AVAILABLE DATA: Begin

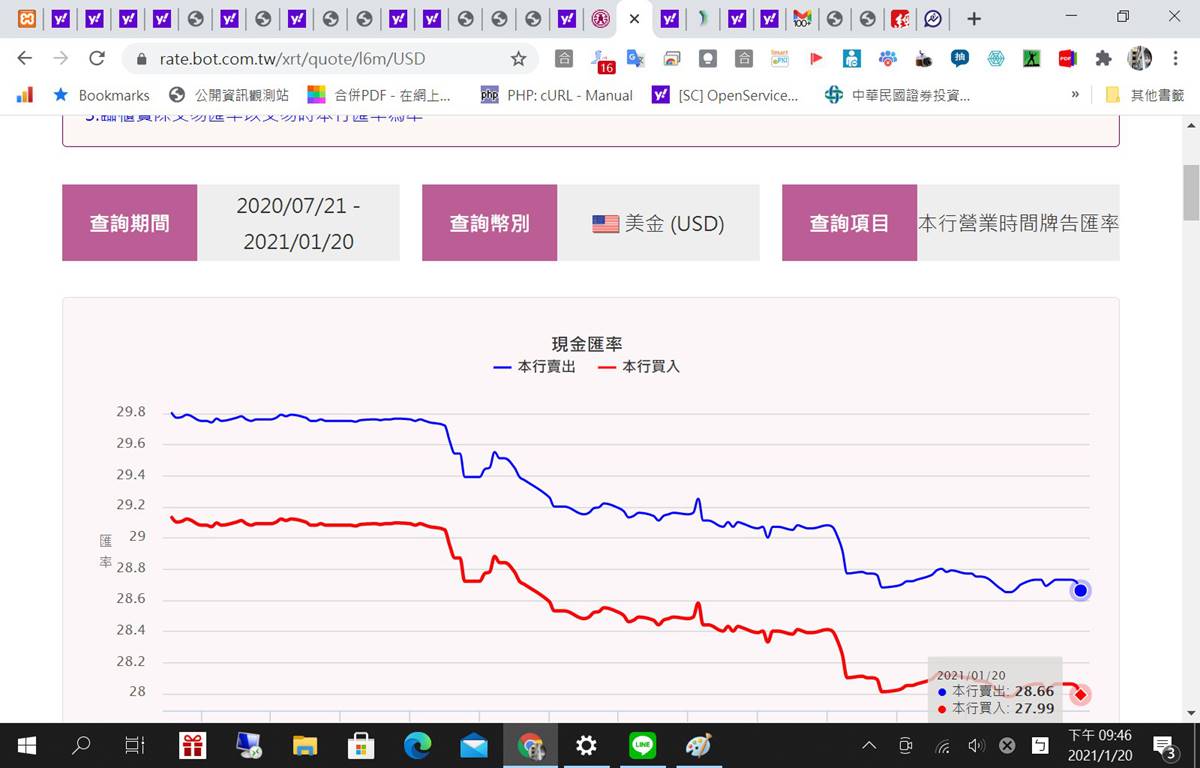Click the user profile avatar
Image resolution: width=1200 pixels, height=768 pixels.
coord(1139,59)
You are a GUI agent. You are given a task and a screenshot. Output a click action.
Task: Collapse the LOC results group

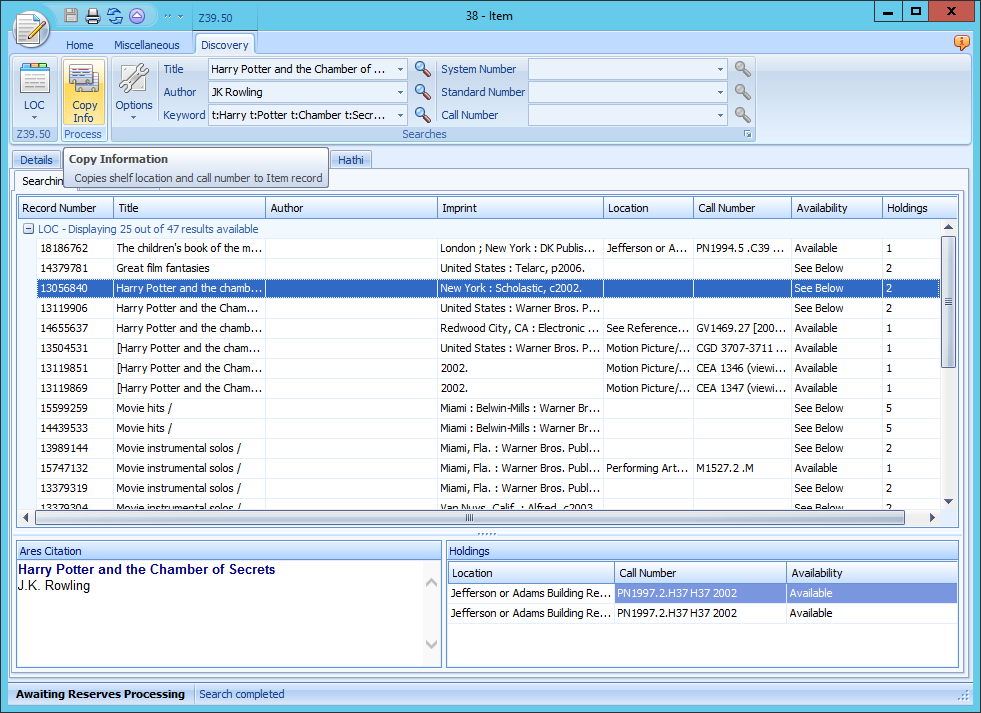click(x=29, y=229)
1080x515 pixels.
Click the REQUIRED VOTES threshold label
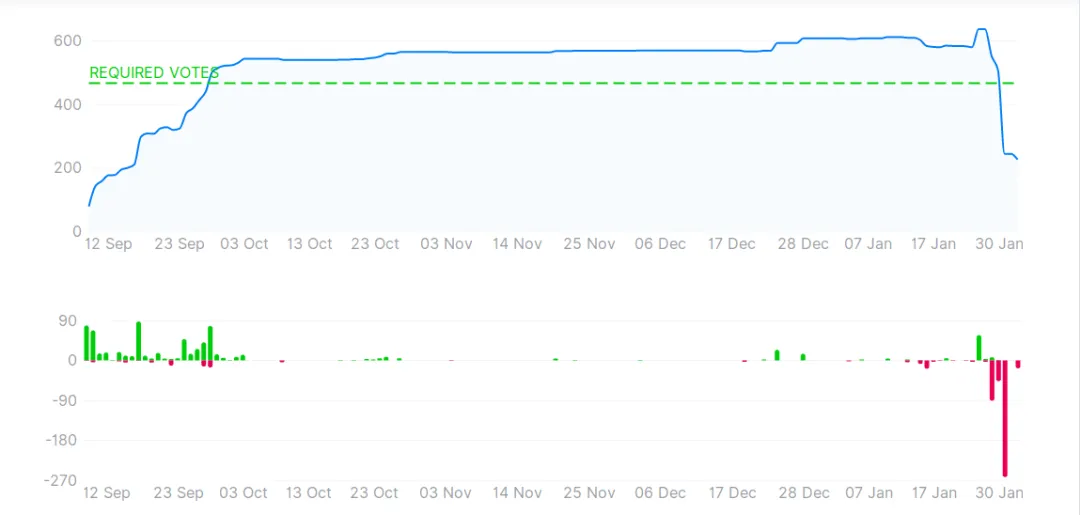(154, 73)
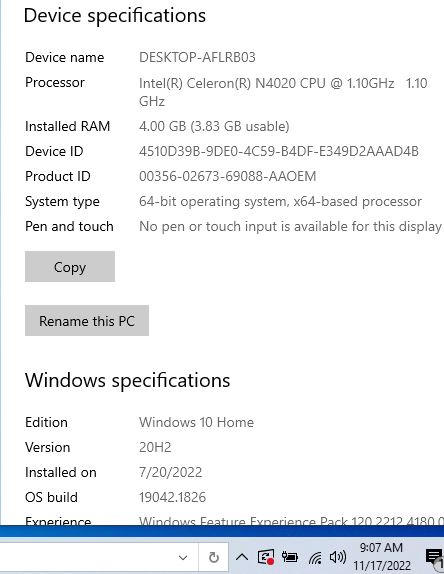
Task: Click the Rename this PC button
Action: (x=87, y=321)
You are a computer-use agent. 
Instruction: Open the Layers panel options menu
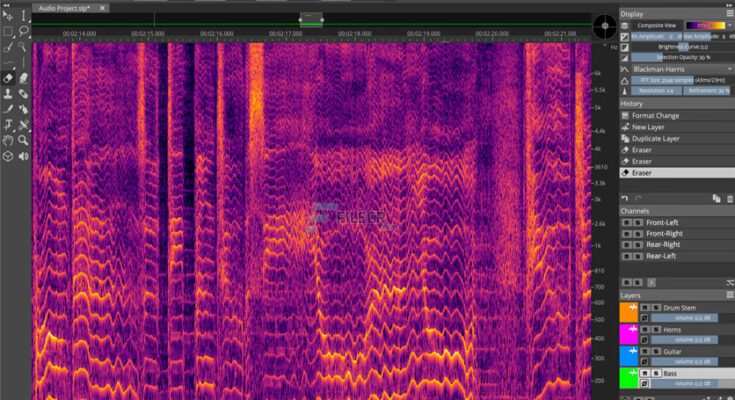click(x=727, y=296)
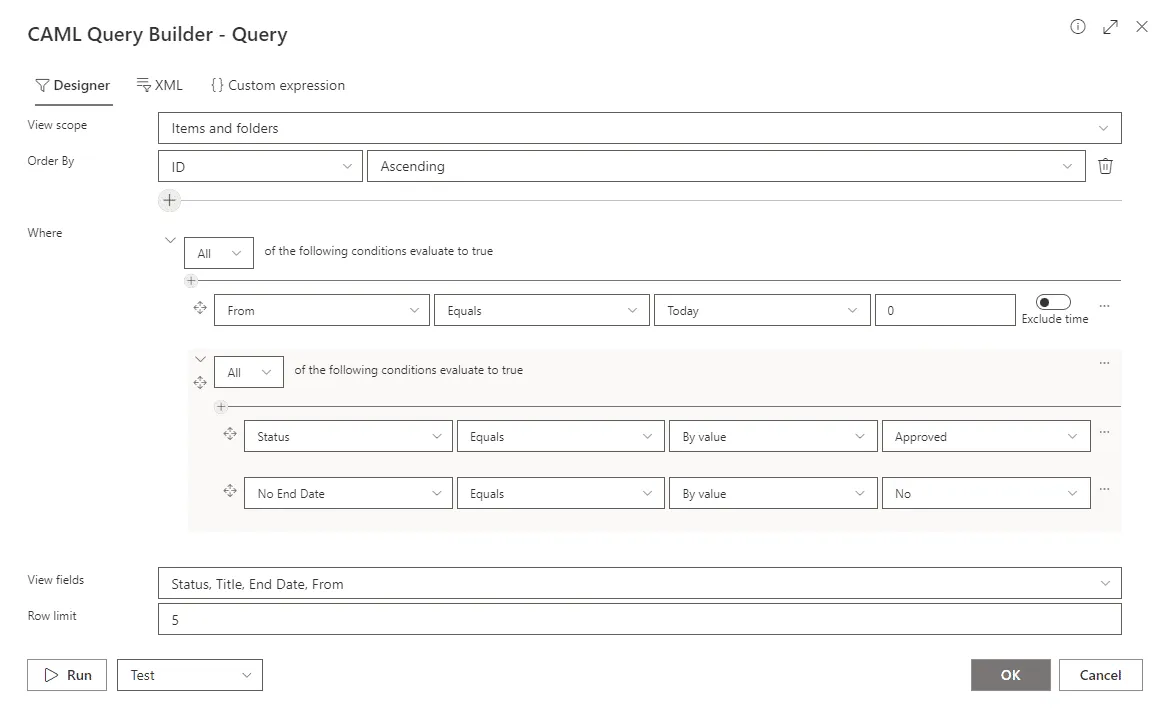Click the Row limit input field

click(640, 619)
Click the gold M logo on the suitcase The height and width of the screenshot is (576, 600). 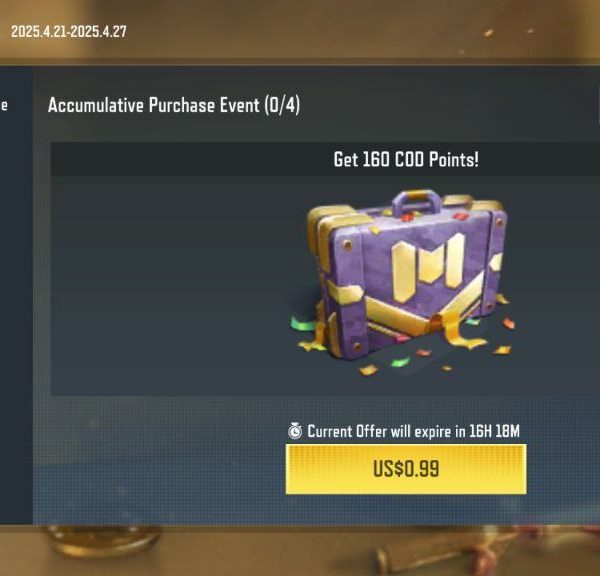pos(429,267)
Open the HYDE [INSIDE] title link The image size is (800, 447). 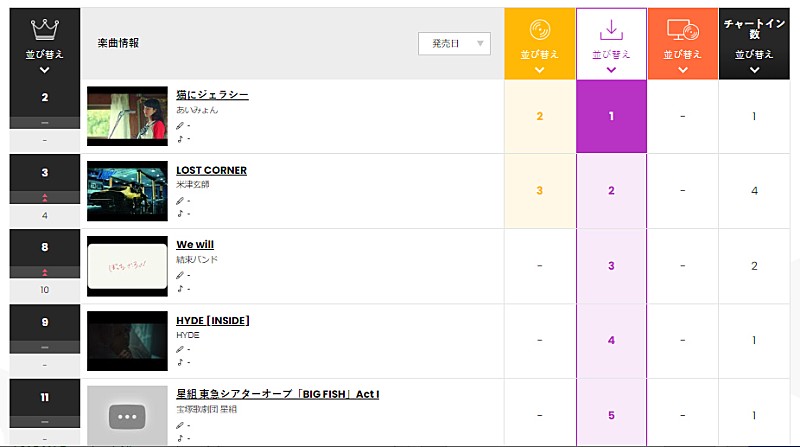(x=213, y=320)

AVAILABLE DATA: End

## [PROBLEM TO WORK ON]
Copy out every line of the listing that includes the string "agent".

## [EXERCISE OUTPUT]
You are a GUI agent. You are given a task and a screenshot. Output a click action.
You are a computer-use agent. 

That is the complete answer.